Jean-Michele cleared her throat, stalling for time. “Ah … you want to go to the Amazon company picnic?”

“It’ll be really cool—they’re going to have thirty different kegs, with a different microbrew in each one, and the Velcro wall thing, and Jeff will be in a dunking tank along with David Risher.”

She counted out her points on her hands: “One, you never like to go to company picnics—no one does. Two, we’re supposed to be performing at a fundraiser. Three—who the hell is David Risher?”

“He’s a vice president of operations.” As soon as I said it, I knew I was way out of my league.

“You want to meet a vice president?”

“Well, I wouldn’t mind.
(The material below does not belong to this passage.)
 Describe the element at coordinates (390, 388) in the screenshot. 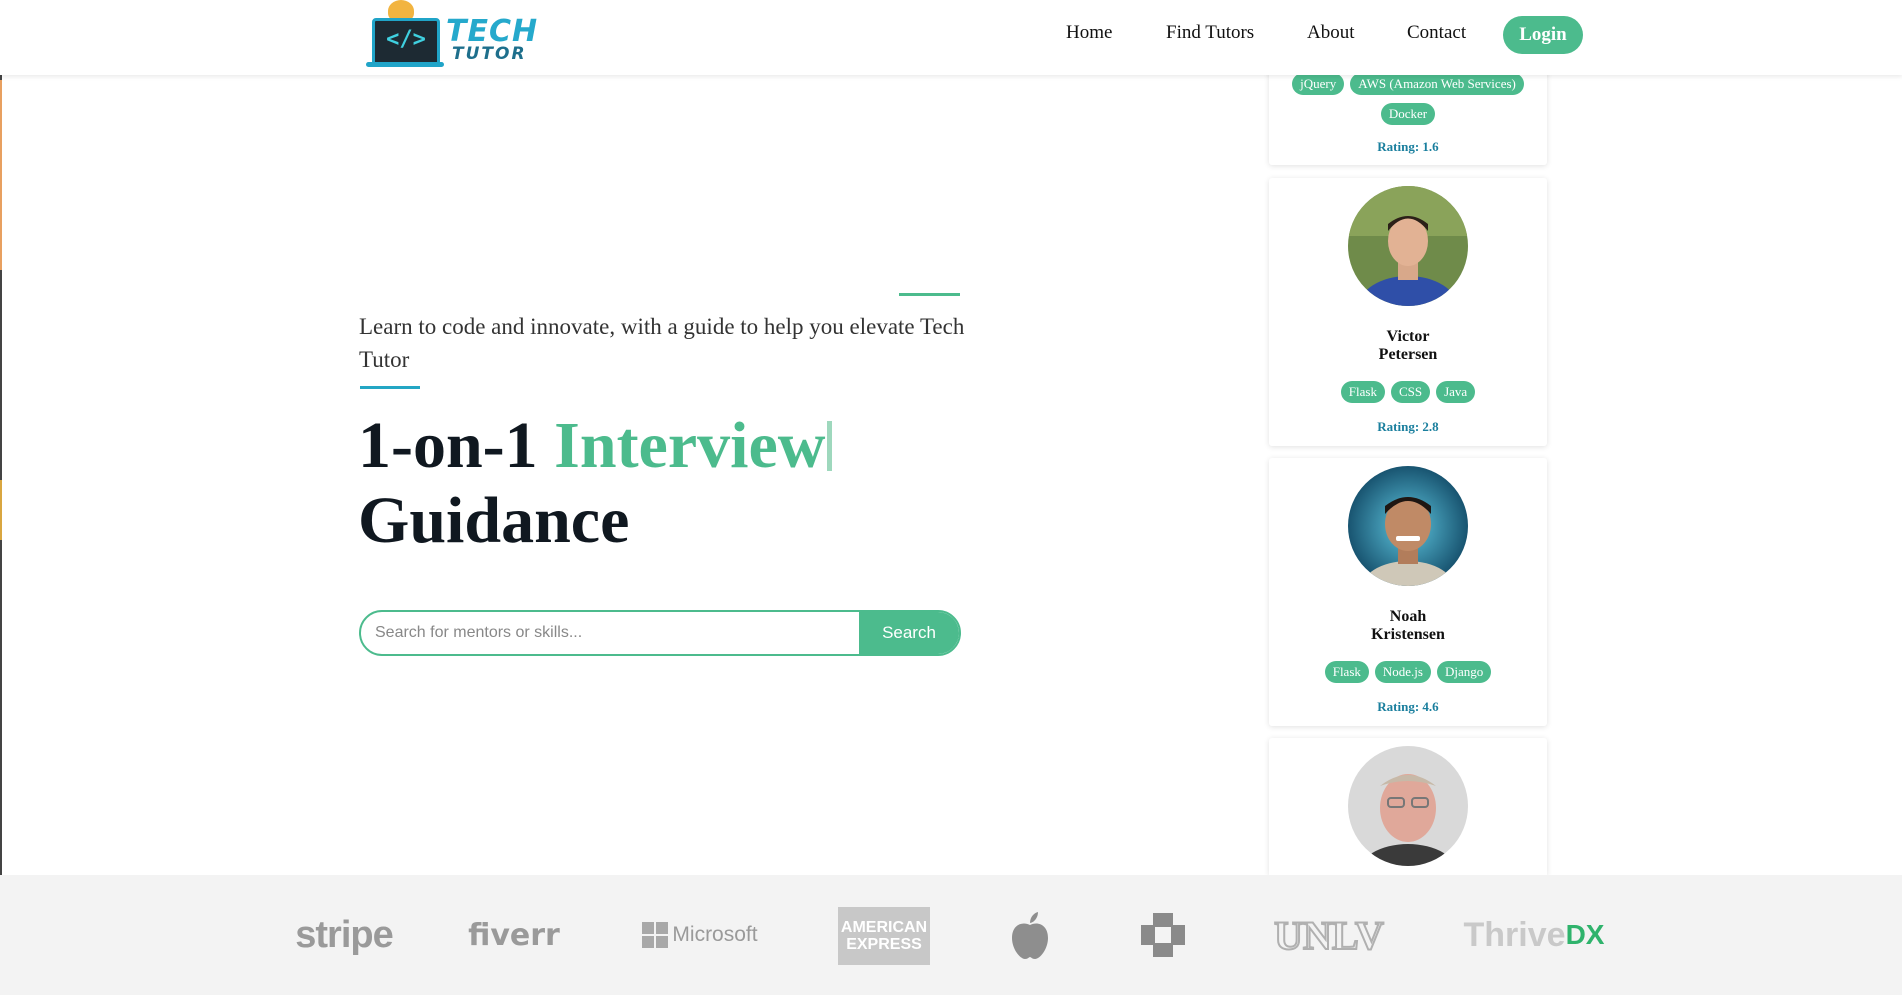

I mean, he’s a person, too—you shouldn’t judge him so narrowly because of his success. Success is something we create.”

“Michael, you aren’t even hired yet. You’re still a trainee.”

“I know.”

“You want to go to a picnic with a company that hasn’t hired you?”

“Yes.” My voice was small.

Jean-Michele sighed and turned on her side. I wonder what I sounded like, there in the dark making my small confession. “We can talk about it in the morning,” she said. But we never did.